= Beginning of Section =

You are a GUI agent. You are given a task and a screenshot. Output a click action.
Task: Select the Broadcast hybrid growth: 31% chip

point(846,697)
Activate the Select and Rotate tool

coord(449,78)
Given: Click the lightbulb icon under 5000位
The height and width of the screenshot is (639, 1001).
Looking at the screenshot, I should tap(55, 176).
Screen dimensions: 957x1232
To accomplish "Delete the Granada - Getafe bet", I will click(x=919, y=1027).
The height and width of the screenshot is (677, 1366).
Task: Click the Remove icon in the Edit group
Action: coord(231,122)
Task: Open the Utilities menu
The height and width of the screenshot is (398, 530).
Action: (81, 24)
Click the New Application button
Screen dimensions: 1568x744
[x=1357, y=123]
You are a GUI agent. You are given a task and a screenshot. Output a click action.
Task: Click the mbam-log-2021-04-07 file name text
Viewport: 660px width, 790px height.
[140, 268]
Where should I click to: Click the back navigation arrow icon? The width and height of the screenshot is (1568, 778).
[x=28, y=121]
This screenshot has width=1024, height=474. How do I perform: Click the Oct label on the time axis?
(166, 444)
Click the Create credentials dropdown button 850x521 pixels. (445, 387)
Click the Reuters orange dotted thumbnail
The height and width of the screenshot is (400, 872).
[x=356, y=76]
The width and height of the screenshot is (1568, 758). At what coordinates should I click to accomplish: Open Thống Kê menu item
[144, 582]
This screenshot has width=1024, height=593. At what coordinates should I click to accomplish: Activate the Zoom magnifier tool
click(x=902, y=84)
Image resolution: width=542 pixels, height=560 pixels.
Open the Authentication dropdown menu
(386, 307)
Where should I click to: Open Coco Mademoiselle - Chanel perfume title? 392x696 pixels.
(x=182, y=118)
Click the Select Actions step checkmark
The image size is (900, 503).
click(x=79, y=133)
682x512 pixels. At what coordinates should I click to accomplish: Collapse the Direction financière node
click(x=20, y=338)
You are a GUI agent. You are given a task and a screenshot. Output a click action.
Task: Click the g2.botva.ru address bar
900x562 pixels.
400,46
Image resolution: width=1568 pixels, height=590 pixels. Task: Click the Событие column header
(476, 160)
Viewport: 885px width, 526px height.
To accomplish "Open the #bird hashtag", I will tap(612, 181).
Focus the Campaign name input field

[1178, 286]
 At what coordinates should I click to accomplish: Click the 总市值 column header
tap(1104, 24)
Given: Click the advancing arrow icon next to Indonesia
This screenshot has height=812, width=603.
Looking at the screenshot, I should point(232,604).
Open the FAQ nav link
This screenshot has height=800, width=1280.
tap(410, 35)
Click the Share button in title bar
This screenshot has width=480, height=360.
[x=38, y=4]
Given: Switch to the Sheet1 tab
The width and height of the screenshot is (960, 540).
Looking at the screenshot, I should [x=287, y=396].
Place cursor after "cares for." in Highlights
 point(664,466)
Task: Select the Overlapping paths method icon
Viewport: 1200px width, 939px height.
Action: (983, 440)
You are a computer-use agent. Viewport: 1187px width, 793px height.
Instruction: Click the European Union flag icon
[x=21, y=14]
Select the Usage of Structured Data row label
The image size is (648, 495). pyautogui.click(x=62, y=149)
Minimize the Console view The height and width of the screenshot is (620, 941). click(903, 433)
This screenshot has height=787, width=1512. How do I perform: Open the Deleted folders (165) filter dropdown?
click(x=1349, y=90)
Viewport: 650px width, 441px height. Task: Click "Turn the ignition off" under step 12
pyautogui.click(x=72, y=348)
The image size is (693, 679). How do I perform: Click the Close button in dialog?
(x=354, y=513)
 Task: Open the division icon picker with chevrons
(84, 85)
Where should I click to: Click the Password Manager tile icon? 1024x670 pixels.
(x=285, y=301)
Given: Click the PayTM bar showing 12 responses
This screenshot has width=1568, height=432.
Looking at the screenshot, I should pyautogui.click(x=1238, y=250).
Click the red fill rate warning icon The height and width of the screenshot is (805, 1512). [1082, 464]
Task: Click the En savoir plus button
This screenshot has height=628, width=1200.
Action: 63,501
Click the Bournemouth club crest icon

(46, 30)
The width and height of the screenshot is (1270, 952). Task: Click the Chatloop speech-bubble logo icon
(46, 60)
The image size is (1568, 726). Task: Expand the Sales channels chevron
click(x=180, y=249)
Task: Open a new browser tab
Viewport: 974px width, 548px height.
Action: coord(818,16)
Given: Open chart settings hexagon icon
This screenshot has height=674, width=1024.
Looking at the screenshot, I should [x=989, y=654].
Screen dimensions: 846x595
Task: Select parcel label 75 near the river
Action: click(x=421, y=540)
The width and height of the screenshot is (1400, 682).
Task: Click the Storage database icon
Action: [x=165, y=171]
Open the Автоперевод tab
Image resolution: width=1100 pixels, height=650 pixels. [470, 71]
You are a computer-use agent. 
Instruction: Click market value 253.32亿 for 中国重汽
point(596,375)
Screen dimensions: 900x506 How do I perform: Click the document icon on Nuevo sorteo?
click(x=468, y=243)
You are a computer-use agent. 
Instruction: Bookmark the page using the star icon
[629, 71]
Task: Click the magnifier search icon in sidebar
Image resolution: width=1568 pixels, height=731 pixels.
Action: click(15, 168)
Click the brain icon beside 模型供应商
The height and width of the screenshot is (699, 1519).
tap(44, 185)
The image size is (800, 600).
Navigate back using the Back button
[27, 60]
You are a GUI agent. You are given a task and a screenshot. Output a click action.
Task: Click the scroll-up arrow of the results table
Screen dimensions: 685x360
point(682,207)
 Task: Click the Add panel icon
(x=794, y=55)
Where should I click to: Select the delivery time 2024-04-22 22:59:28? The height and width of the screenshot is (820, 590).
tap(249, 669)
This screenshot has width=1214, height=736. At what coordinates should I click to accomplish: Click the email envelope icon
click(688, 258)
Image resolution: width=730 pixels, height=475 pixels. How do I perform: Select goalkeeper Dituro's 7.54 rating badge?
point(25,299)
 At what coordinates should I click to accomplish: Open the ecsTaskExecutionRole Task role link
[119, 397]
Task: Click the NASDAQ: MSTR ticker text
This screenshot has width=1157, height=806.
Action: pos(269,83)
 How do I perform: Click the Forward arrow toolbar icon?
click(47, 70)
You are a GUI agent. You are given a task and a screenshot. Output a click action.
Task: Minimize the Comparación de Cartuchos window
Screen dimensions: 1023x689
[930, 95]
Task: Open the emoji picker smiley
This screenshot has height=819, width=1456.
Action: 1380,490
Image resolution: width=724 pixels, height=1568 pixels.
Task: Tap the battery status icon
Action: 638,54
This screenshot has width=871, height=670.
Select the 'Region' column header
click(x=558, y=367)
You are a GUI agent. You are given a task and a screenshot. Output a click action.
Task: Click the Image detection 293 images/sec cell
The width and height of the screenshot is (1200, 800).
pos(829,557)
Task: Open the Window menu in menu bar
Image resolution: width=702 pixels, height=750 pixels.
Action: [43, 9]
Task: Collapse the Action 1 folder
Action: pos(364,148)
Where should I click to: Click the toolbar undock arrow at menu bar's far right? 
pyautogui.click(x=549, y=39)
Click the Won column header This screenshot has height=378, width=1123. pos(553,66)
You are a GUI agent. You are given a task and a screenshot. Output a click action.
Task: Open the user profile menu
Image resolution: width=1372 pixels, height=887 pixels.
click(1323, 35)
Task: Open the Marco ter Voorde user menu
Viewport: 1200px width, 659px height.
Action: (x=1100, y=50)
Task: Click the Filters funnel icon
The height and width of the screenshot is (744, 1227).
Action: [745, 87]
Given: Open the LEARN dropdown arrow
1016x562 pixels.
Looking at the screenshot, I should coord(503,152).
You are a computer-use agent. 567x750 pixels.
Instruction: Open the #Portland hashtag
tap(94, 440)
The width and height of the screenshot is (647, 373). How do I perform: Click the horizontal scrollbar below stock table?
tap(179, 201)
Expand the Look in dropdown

= End of Section =

▶ Exercise objective:
The full material above needs to be returned unaltered.

▶ Expected answer:
You are a GUI agent. You are given a task and a screenshot. Output a click action.
Task: Select the Broadcast hybrid growth: 31% chip

point(846,697)
Activate the Select and Rotate tool

coord(449,78)
Given: Click the lightbulb icon under 5000位
The height and width of the screenshot is (639, 1001).
Looking at the screenshot, I should tap(55, 176).
Screen dimensions: 957x1232
To accomplish "Delete the Granada - Getafe bet", I will click(x=919, y=1027).
The height and width of the screenshot is (677, 1366).
Task: Click the Remove icon in the Edit group
Action: coord(231,122)
Task: Open the Utilities menu
The height and width of the screenshot is (398, 530).
Action: (81, 24)
Click the New Application button
Screen dimensions: 1568x744
[x=1357, y=123]
You are a GUI agent. You are given a task and a screenshot. Output a click action.
Task: Click the mbam-log-2021-04-07 file name text
Viewport: 660px width, 790px height.
[140, 268]
Where should I click to: Click the back navigation arrow icon? The width and height of the screenshot is (1568, 778).
[x=28, y=121]
This screenshot has width=1024, height=474. How do I perform: Click the Oct label on the time axis?
(166, 444)
Click the Create credentials dropdown button 850x521 pixels. (445, 387)
Click the Reuters orange dotted thumbnail
The height and width of the screenshot is (400, 872).
[x=356, y=76]
The width and height of the screenshot is (1568, 758). At what coordinates should I click to accomplish: Open Thống Kê menu item
[144, 582]
This screenshot has width=1024, height=593. At what coordinates should I click to accomplish: Activate the Zoom magnifier tool
click(x=902, y=84)
Image resolution: width=542 pixels, height=560 pixels.
Open the Authentication dropdown menu
(386, 307)
Where should I click to: Open Coco Mademoiselle - Chanel perfume title? 392x696 pixels.
(x=182, y=118)
Click the Select Actions step checkmark
The image size is (900, 503).
click(x=79, y=133)
682x512 pixels. At what coordinates should I click to accomplish: Collapse the Direction financière node
click(x=20, y=338)
You are a GUI agent. You are given a task and a screenshot. Output a click action.
Task: Click the g2.botva.ru address bar
900x562 pixels.
400,46
Image resolution: width=1568 pixels, height=590 pixels. Task: Click the Событие column header
(476, 160)
Viewport: 885px width, 526px height.
To accomplish "Open the #bird hashtag", I will tap(612, 181).
Focus the Campaign name input field

[1178, 286]
 At what coordinates should I click to accomplish: Click the 总市值 column header
tap(1104, 24)
Given: Click the advancing arrow icon next to Indonesia
This screenshot has height=812, width=603.
Looking at the screenshot, I should point(232,604).
Open the FAQ nav link
This screenshot has height=800, width=1280.
tap(410, 35)
Click the Share button in title bar
This screenshot has width=480, height=360.
[x=38, y=4]
Given: Switch to the Sheet1 tab
The width and height of the screenshot is (960, 540).
Looking at the screenshot, I should [x=287, y=396].
Place cursor after "cares for." in Highlights
 point(664,466)
Task: Select the Overlapping paths method icon
Viewport: 1200px width, 939px height.
Action: (983, 440)
You are a computer-use agent. Viewport: 1187px width, 793px height.
Instruction: Click the European Union flag icon
[x=21, y=14]
Select the Usage of Structured Data row label
The image size is (648, 495). pyautogui.click(x=62, y=149)
Minimize the Console view The height and width of the screenshot is (620, 941). click(903, 433)
This screenshot has height=787, width=1512. How do I perform: Open the Deleted folders (165) filter dropdown?
click(x=1349, y=90)
Viewport: 650px width, 441px height. Task: Click "Turn the ignition off" under step 12
pyautogui.click(x=72, y=348)
The image size is (693, 679). How do I perform: Click the Close button in dialog?
(x=354, y=513)
 Task: Open the division icon picker with chevrons
(84, 85)
Where should I click to: Click the Password Manager tile icon? 1024x670 pixels.
(x=285, y=301)
Given: Click the PayTM bar showing 12 responses
This screenshot has width=1568, height=432.
Looking at the screenshot, I should pyautogui.click(x=1238, y=250).
Click the red fill rate warning icon The height and width of the screenshot is (805, 1512). [1082, 464]
Task: Click the En savoir plus button
This screenshot has height=628, width=1200.
Action: 63,501
Click the Bournemouth club crest icon

(46, 30)
The width and height of the screenshot is (1270, 952). Task: Click the Chatloop speech-bubble logo icon
(46, 60)
The image size is (1568, 726). Task: Expand the Sales channels chevron
click(x=180, y=249)
Task: Open a new browser tab
Viewport: 974px width, 548px height.
Action: coord(818,16)
Given: Open chart settings hexagon icon
This screenshot has height=674, width=1024.
Looking at the screenshot, I should [x=989, y=654].
Screen dimensions: 846x595
Task: Select parcel label 75 near the river
Action: click(x=421, y=540)
The width and height of the screenshot is (1400, 682).
Task: Click the Storage database icon
Action: [x=165, y=171]
Open the Автоперевод tab
Image resolution: width=1100 pixels, height=650 pixels. [470, 71]
You are a computer-use agent. 
Instruction: Click market value 253.32亿 for 中国重汽
point(596,375)
Screen dimensions: 900x506 How do I perform: Click the document icon on Nuevo sorteo?
click(x=468, y=243)
You are a computer-use agent. 
Instruction: Bookmark the page using the star icon
[629, 71]
Task: Click the magnifier search icon in sidebar
Image resolution: width=1568 pixels, height=731 pixels.
Action: click(15, 168)
Click the brain icon beside 模型供应商
The height and width of the screenshot is (699, 1519).
tap(44, 185)
The image size is (800, 600).
Navigate back using the Back button
[27, 60]
You are a GUI agent. You are given a task and a screenshot. Output a click action.
Task: Click the scroll-up arrow of the results table
Screen dimensions: 685x360
point(682,207)
 Task: Click the Add panel icon
(x=794, y=55)
Where should I click to: Select the delivery time 2024-04-22 22:59:28? The height and width of the screenshot is (820, 590).
tap(249, 669)
This screenshot has width=1214, height=736. At what coordinates should I click to accomplish: Click the email envelope icon
click(688, 258)
Image resolution: width=730 pixels, height=475 pixels. How do I perform: Select goalkeeper Dituro's 7.54 rating badge?
point(25,299)
 At what coordinates should I click to accomplish: Open the ecsTaskExecutionRole Task role link
[119, 397]
Task: Click the NASDAQ: MSTR ticker text
This screenshot has width=1157, height=806.
Action: pos(269,83)
 How do I perform: Click the Forward arrow toolbar icon?
click(47, 70)
You are a GUI agent. You are given a task and a screenshot. Output a click action.
Task: Minimize the Comparación de Cartuchos window
Screen dimensions: 1023x689
[930, 95]
Task: Open the emoji picker smiley
This screenshot has height=819, width=1456.
Action: 1380,490
Image resolution: width=724 pixels, height=1568 pixels.
Task: Tap the battery status icon
Action: 638,54
This screenshot has width=871, height=670.
Select the 'Region' column header
click(x=558, y=367)
You are a GUI agent. You are given a task and a screenshot. Output a click action.
Task: Click the Image detection 293 images/sec cell
The width and height of the screenshot is (1200, 800).
pos(829,557)
Task: Open the Window menu in menu bar
Image resolution: width=702 pixels, height=750 pixels.
Action: [43, 9]
Task: Collapse the Action 1 folder
Action: pos(364,148)
Where should I click to: Click the toolbar undock arrow at menu bar's far right? 
pyautogui.click(x=549, y=39)
Click the Won column header This screenshot has height=378, width=1123. pos(553,66)
You are a GUI agent. You are given a task and a screenshot. Output a click action.
Task: Open the user profile menu
Image resolution: width=1372 pixels, height=887 pixels.
click(1323, 35)
Task: Open the Marco ter Voorde user menu
Viewport: 1200px width, 659px height.
Action: (x=1100, y=50)
Task: Click the Filters funnel icon
The height and width of the screenshot is (744, 1227).
Action: [745, 87]
Given: Open the LEARN dropdown arrow
1016x562 pixels.
Looking at the screenshot, I should coord(503,152).
You are a computer-use agent. 567x750 pixels.
Instruction: Open the #Portland hashtag
tap(94, 440)
The width and height of the screenshot is (647, 373). How do I perform: Click the horizontal scrollbar below stock table?
tap(179, 201)
Expand the Look in dropdown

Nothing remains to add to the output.